On one hand, I think it’s important to hold such services. I think it’s important for the church to make a space for people who don’t want to—or simply can’t—be present at holiday services and other activities where the predominant mood is joy. On the other hand, I’m not entirely comfortable with the idea of saying, essentially, “everyone who’s depressed, you come to church at this special time and we’ll take care of you; the rest of us will have our Christmas joy and holiday merriment on Sunday morning.” As if we can—or even should—somehow keep all the difficult emotions in a separate place so they don’t intrude on “normal” Christmas. I don’t want to isolate Blue Christmas feelings from the regular holiday worship life of the congregation. It makes sense to me to spend time when we’re all together naming the reality of Blue Christmas for many among ourselves and in the wider community. I hope and trust each of us expects to bring our whole self into our spiritual community. I hope and trust each of us expects to bring our whole self into worship. And sometimes that means bringing sad selves, grieving selves, lonely selves, uncertain selves, regretful selves, hopeless selves, selves in pain. And those of us who don’t feel that way, myself included, might have a gut reaction that says, “no, the holidays are about joy, peace, hope, festivity, etc.” But if some of us are feeling blue, that’s part of the holidays too. So, let’s name it and honor it. That, in my view, is what spiritual community is for—to meet each other where we are, no matter where we are.

Another reason I feel strongly about observing Blue Christmas in the way we are this morning is that, while I suspect most of us, in most years, experience the joy, merriment and hope of the holiday season, it is also true that our lives can change—sometimes tragically—in the blinking of an eye. I’m thinking of those who’ve lost loved ones over the past year. Christmas can be so hard in the midst of grief. And I’m thinking of the Benson and Mills families, who lost three family members in last weekend’s shooting in Manchester. And I’m thinking of Christine Keith, and her son, 14-year-old son Isaac Miller. Christine was a Unitarian Universalist from the Lansing, MI area. She and Isaac were shot and killed in a similar domestic violence tragedy a week ago Thursday. And I’m thinking of the people of Newtown, Connecticut, marking the one-year anniversary of the mass shooting at Sandy Hook elementary school.

Human beings are resilient in so many ways. We have such incredible capacity to meet challenges and to persevere through hardship. But it’s also true that a fragility lingers at the edges of our lives and none of us can outwit it forever. Loneliness comes. Anxiety comes. Fear comes. Hopelessness comes. Pain comes. Illness comes. Death comes. It might not be us this year. But it might be us next year, or in five years. Naming it now not only affirms people who experience it now, but it prepares each of us for the day when we’re dreaming of a white Christmas, but everything’s gone blue.
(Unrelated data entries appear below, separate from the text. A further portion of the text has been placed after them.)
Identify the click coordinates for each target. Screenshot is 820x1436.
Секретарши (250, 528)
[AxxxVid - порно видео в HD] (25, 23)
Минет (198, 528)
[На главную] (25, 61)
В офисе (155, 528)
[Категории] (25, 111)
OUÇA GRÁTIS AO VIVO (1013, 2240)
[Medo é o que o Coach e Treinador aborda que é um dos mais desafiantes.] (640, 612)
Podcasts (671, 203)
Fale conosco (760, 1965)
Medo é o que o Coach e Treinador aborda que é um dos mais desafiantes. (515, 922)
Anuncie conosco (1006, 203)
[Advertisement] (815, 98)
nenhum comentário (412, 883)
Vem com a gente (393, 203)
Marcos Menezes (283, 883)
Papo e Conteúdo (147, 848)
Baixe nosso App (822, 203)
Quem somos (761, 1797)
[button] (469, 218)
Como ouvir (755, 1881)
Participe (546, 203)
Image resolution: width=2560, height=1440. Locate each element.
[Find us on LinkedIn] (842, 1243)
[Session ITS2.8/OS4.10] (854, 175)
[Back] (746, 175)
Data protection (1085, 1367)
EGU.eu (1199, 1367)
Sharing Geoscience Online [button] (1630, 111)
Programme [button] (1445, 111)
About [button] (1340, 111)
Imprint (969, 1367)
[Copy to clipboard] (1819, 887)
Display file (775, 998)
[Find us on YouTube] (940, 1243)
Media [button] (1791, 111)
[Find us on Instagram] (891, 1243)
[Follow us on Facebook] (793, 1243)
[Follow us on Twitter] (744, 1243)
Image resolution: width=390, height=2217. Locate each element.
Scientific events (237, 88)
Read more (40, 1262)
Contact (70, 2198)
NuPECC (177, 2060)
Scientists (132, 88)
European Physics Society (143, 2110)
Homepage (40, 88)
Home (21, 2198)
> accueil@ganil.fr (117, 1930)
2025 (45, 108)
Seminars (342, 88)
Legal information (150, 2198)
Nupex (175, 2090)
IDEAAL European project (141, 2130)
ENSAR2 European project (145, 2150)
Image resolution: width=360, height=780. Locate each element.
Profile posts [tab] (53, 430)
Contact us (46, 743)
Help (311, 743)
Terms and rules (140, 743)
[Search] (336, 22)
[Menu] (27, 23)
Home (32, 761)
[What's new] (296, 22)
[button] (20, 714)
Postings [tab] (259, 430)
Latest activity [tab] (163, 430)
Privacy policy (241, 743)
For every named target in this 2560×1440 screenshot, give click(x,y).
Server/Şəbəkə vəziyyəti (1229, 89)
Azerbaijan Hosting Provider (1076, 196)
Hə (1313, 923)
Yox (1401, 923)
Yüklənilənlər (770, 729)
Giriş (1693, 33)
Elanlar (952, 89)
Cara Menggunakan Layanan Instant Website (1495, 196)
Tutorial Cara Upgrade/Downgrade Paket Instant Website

And not only might it be us next year, or five years from now, but it’s also more than likely that it has been us at some point in the past. We each carry a bit of Blue Christmas with us every year. How many of us have had to endure a first Christmas without a beloved family member—a grandparent, a parent, a spouse, a child? How many of us have dealt with illness—our own or that of a loved one—through the course of a holiday season? How many of us have had years wherein the joy and merriment of Christmas was overpowered by some anxiety, fear, pain or grief?

My grandmother died some years ago. Reflecting on her death reminds me that for nearly forty years, I would travel to her hometown of Hanover, Pennsylvania after Christmas Day. It was family time—and it was idyllic. I have wonderful memories. Since my grandmother died—and since my children have grown older and we’ve begun to develop new holiday routines—we don’t make that Christmas pilgrimage anymore. Most of the time during the holiday season this change doesn’t faze me. Most of the time I don’t think about it. But every once in a while something grabs my attention, tugs at my heart—I hear a brass quartet playing “Silent Night,” or I pull that John Deere tractor tree ornament out of its box, or I pass by a snow-covered farm on a cold, clear winter night—and I’m back there again, six years old, ten years old, eighteen years old. For a moment my heart aches. For a moment everything is blue.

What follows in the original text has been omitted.